[Working data — start]
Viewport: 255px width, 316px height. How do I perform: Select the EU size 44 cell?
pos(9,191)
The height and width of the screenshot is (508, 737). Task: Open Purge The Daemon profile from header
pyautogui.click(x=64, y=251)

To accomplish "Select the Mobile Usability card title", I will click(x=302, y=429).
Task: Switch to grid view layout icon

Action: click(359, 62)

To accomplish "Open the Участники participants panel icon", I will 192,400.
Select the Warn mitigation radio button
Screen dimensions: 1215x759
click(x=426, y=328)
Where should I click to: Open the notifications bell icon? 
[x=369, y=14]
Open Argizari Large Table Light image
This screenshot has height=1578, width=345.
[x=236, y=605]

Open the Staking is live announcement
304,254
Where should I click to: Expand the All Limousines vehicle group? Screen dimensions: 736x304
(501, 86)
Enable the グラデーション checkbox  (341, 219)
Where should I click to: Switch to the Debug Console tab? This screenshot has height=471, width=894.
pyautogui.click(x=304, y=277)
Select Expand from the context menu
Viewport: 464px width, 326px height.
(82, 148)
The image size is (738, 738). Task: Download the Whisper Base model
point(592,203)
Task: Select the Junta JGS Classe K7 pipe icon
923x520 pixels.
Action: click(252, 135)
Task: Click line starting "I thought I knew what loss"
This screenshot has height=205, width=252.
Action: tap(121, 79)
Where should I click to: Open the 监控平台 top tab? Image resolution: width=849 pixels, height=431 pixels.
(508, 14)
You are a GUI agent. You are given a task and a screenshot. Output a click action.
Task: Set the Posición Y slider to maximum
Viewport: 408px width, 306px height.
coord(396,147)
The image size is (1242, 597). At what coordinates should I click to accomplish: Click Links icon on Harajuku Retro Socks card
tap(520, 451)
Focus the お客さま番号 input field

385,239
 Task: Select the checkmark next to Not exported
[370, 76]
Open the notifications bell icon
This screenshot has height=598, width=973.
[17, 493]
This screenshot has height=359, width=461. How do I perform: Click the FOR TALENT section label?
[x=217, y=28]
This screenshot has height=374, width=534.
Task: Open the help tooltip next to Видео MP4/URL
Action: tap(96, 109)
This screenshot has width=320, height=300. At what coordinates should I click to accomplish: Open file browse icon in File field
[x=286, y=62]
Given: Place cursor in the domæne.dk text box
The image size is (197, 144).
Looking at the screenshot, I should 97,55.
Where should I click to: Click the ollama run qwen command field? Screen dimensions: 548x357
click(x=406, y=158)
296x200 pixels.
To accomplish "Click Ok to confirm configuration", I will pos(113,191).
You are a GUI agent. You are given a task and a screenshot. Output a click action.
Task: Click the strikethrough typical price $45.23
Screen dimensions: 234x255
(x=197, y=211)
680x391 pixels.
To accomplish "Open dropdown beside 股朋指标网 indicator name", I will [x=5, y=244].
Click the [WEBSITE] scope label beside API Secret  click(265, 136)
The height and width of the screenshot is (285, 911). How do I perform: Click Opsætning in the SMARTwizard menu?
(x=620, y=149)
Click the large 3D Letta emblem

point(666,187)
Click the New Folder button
[Working data — finish]
### What the exercise asks
Without skipping a line, print the listing once more exactly.

### Output for this exercise
Viewport: 255px width, 316px height. How do I perform: Select the EU size 44 cell?
pos(9,191)
The height and width of the screenshot is (508, 737). Task: Open Purge The Daemon profile from header
pyautogui.click(x=64, y=251)

To accomplish "Select the Mobile Usability card title", I will click(x=302, y=429).
Task: Switch to grid view layout icon

Action: click(359, 62)

To accomplish "Open the Участники participants panel icon", I will 192,400.
Select the Warn mitigation radio button
Screen dimensions: 1215x759
click(x=426, y=328)
Where should I click to: Open the notifications bell icon? 
[x=369, y=14]
Open Argizari Large Table Light image
This screenshot has height=1578, width=345.
[x=236, y=605]

Open the Staking is live announcement
304,254
Where should I click to: Expand the All Limousines vehicle group? Screen dimensions: 736x304
(501, 86)
Enable the グラデーション checkbox  (341, 219)
Where should I click to: Switch to the Debug Console tab? This screenshot has height=471, width=894.
pyautogui.click(x=304, y=277)
Select Expand from the context menu
Viewport: 464px width, 326px height.
(82, 148)
The image size is (738, 738). Task: Download the Whisper Base model
point(592,203)
Task: Select the Junta JGS Classe K7 pipe icon
923x520 pixels.
Action: click(252, 135)
Task: Click line starting "I thought I knew what loss"
This screenshot has height=205, width=252.
Action: tap(121, 79)
Where should I click to: Open the 监控平台 top tab? Image resolution: width=849 pixels, height=431 pixels.
(508, 14)
You are a GUI agent. You are given a task and a screenshot. Output a click action.
Task: Set the Posición Y slider to maximum
Viewport: 408px width, 306px height.
coord(396,147)
The image size is (1242, 597). At what coordinates should I click to accomplish: Click Links icon on Harajuku Retro Socks card
tap(520, 451)
Focus the お客さま番号 input field

385,239
 Task: Select the checkmark next to Not exported
[370, 76]
Open the notifications bell icon
This screenshot has height=598, width=973.
[17, 493]
This screenshot has height=359, width=461. How do I perform: Click the FOR TALENT section label?
[x=217, y=28]
This screenshot has height=374, width=534.
Task: Open the help tooltip next to Видео MP4/URL
Action: tap(96, 109)
This screenshot has width=320, height=300. At what coordinates should I click to accomplish: Open file browse icon in File field
[x=286, y=62]
Given: Place cursor in the domæne.dk text box
The image size is (197, 144).
Looking at the screenshot, I should 97,55.
Where should I click to: Click the ollama run qwen command field? Screen dimensions: 548x357
click(x=406, y=158)
296x200 pixels.
To accomplish "Click Ok to confirm configuration", I will pos(113,191).
You are a GUI agent. You are given a task and a screenshot. Output a click action.
Task: Click the strikethrough typical price $45.23
Screen dimensions: 234x255
(x=197, y=211)
680x391 pixels.
To accomplish "Open dropdown beside 股朋指标网 indicator name", I will [x=5, y=244].
Click the [WEBSITE] scope label beside API Secret  click(265, 136)
The height and width of the screenshot is (285, 911). How do I perform: Click Opsætning in the SMARTwizard menu?
(x=620, y=149)
Click the large 3D Letta emblem

point(666,187)
Click the New Folder button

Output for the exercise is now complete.